In other words, venture capitalists realize that the "wild success" rate will be low, so rather than focusing on identifying the eventual winners at the beginning, they use the experimental process to reveal those winners over time. 

But it matters for the average entrepreneur too
So how does this apply to everyone else? After all, powerful as they might be, venture-backed firms are very much a minority among entrepreneurs. 

An investigation into small businesses in Texas confirms the importance of experimentation by demonstrating the value of experience. Professors Francine Lafontaine and Kathryn Shaw, from the University of Michigan and Stanford, respectively, find that "serial entrepreneurs are considerable more successful" than their first-time counterparts. 

In other words, someone with prior experience opening and running a business is more likely to be successful the next time around. "For owners with one or more past businesses, the probability of exit is 7% lower than those with no prior business record."

Lafontaine and Shaw chalk up the greater probability of success to the importance of experience. Most businesses are started by people with little to none, so the skills learned in previous businesses can make a real difference. They find that having for each previously "closed" businesses, or those that failed or were sold, reduces the exit rate of the current business by almost 4%. 

That means that people who have been through the trenches before are better at keeping their businesses alive later. 
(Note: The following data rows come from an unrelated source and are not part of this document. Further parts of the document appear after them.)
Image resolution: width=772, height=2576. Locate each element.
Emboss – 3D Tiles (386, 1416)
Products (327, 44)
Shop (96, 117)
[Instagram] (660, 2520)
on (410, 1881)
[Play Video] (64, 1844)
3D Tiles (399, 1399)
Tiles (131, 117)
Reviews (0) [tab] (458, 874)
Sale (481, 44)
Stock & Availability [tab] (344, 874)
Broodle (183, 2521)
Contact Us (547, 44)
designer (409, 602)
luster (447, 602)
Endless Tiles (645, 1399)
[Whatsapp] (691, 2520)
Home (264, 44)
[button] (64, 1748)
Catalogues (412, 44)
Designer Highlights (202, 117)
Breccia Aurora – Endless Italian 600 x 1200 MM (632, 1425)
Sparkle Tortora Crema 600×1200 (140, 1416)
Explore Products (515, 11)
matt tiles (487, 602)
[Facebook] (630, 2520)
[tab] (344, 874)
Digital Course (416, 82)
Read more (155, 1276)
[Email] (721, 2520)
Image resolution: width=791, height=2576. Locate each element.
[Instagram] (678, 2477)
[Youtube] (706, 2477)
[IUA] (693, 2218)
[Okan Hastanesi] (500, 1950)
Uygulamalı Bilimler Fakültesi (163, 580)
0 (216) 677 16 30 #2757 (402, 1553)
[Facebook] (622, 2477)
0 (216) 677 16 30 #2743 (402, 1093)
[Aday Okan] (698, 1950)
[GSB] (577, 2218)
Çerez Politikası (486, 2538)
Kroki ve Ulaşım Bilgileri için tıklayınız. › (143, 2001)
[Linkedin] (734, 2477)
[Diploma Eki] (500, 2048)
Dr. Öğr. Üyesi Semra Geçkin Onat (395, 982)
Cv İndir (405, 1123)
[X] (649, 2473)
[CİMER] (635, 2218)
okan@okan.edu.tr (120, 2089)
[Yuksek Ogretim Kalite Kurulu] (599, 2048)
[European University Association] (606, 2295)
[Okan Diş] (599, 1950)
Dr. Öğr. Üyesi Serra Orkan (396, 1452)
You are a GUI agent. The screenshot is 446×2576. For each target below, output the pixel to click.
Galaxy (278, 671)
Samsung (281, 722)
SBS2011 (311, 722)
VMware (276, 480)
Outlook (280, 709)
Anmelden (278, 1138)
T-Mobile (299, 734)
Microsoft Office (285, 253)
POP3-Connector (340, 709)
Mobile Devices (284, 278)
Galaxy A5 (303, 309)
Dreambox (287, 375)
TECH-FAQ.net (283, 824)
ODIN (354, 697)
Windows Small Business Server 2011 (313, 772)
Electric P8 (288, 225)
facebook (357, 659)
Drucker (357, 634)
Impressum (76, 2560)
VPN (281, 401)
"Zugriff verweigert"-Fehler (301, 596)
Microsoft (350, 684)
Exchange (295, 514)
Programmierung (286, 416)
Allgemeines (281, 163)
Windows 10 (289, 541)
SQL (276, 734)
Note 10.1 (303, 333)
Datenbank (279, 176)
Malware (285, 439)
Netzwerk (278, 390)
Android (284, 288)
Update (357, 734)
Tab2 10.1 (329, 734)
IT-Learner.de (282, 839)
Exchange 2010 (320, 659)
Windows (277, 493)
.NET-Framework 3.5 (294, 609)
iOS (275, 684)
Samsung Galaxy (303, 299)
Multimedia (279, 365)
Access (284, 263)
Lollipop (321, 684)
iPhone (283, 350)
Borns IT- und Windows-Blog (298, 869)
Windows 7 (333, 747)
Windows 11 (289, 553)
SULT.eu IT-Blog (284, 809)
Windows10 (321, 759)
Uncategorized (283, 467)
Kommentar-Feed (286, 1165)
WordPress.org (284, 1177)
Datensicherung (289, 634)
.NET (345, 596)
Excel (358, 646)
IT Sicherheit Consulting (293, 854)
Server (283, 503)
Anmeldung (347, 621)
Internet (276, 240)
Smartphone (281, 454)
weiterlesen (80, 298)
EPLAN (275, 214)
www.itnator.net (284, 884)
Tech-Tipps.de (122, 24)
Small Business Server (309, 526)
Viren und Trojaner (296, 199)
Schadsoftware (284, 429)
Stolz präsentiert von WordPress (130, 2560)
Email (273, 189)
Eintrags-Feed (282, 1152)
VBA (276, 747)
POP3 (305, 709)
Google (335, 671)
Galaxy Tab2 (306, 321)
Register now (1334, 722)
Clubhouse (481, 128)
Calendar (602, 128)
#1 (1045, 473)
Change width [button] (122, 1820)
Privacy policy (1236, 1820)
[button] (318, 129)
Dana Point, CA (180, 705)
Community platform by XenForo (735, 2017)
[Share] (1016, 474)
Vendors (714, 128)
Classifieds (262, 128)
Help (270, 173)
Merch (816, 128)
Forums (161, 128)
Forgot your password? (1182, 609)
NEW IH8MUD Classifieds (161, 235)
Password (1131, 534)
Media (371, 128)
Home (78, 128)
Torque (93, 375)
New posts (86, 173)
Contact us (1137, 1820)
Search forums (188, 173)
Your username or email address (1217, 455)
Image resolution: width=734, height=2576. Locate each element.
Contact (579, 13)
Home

(It should also be noted that the people who sold probably weren't buying mansions and Porsches with the proceeds. The authors note that, even in cases where an entrepreneur sells a business, they generally don't even take home the present value of their future profits.)  

The lesson: Failure isn't failure unless you stop trying

"Success is the ability to go from one failure to another with no loss of enthusiasm." Sir Winston Churchill 

These two papers complement each other because they each drive home the important role of "failure" in finding the path to success. 

Just as in science, every experiment tells you something. So instead of stressing about that one "make or break" sales pitch, treat it like an experiment. Take the results, measure them up, and see what the data tell you. Maybe you need to try a different way of selling, or a different market entirely. 

Extend this to every aspect of your business, and you'll find a veritable playground of possible experiments. Keep at it, and experiment often. 

It might not just make you a better entrepreneur today, the experience might be exactly what you need in the future, when that vague idea you have now is ready for fruition.